By Saleha Mohsin
(Bloomberg) — When Luke Rickert first started as an engineer at Aker Solutions ASA in Oslo, a Norwegian oil services provider, his team of 24 had people from 15 different countries.
People from the U.S. to India, Brazil, Portugal and dozens of other countries came to fill a shortage of skilled workers in Norway’s booming petroleum industry. They were lured by $20,000 relocation packages, high salaries and the nation’s fabled home and work balance. They helped Norway turn oil into cash that created the world’s largest sovereign wealth fund. Now, with crude prices low and Norway facing the biggest drop in oil investments since 2000, the nation risks being drained of that expertise.
“They’re going to lose a lot of trained, experienced engineers,” the 39-year-old Seattle native said in a Sept. 7 interview.

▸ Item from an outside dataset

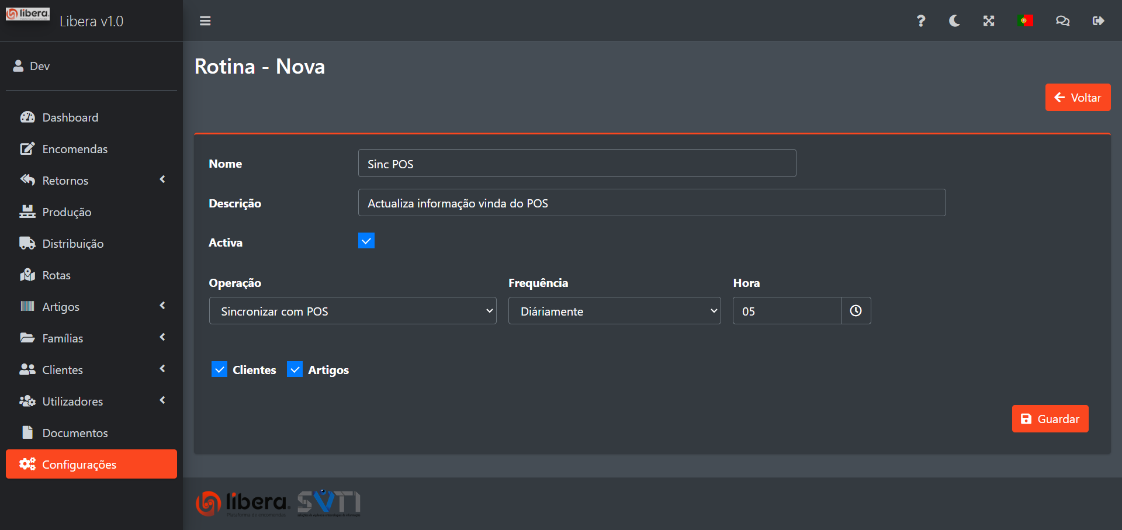Image resolution: width=1122 pixels, height=530 pixels.
Task: Toggle the Artigos checkbox
Action: [x=295, y=369]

Rickert was among the 500 job cuts Aker Solutions announced last week. Many of those are foreigners on specialist visas requiring secure jobs for renewal, and who don’t qualify for unemployment benefits. “That means we’re all just going to leave.”
Falling investments and a 52 percent drop in the price of Brent crude in the last year has left Norway trying to dodge a recession. The number of notifications of dismissals and layoffs has grown to 36,000 in the past year, including more than 20,000 just in the oil sector, according to the Norwegian Labor and Welfare Administration. That’s the highest since at least 2009.

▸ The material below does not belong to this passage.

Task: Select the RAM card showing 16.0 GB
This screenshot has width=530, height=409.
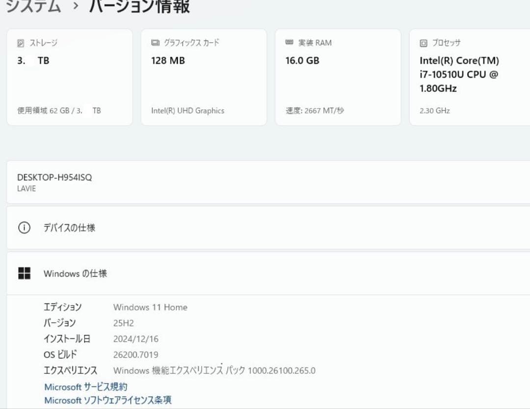Action: coord(338,76)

While unemployment remains enviably low at 4.5 percent, it’s the highest in at least 11 years. But that figure won’t provide the most accurate reading of jobs lost as foreigners leave the country.
Growth is already stagnating. Norway’s mainland economy, which excludes oil, gas and shipping, grew 0.2 percent in the second quarter. The central bank in June cut rates to a record low and signaled as much as a 70 percent chance of another reduction this autumn.
The Norwegian krone has plunged 30 percent against the dollar over the past 12 months and declined 12 percent versus the euro.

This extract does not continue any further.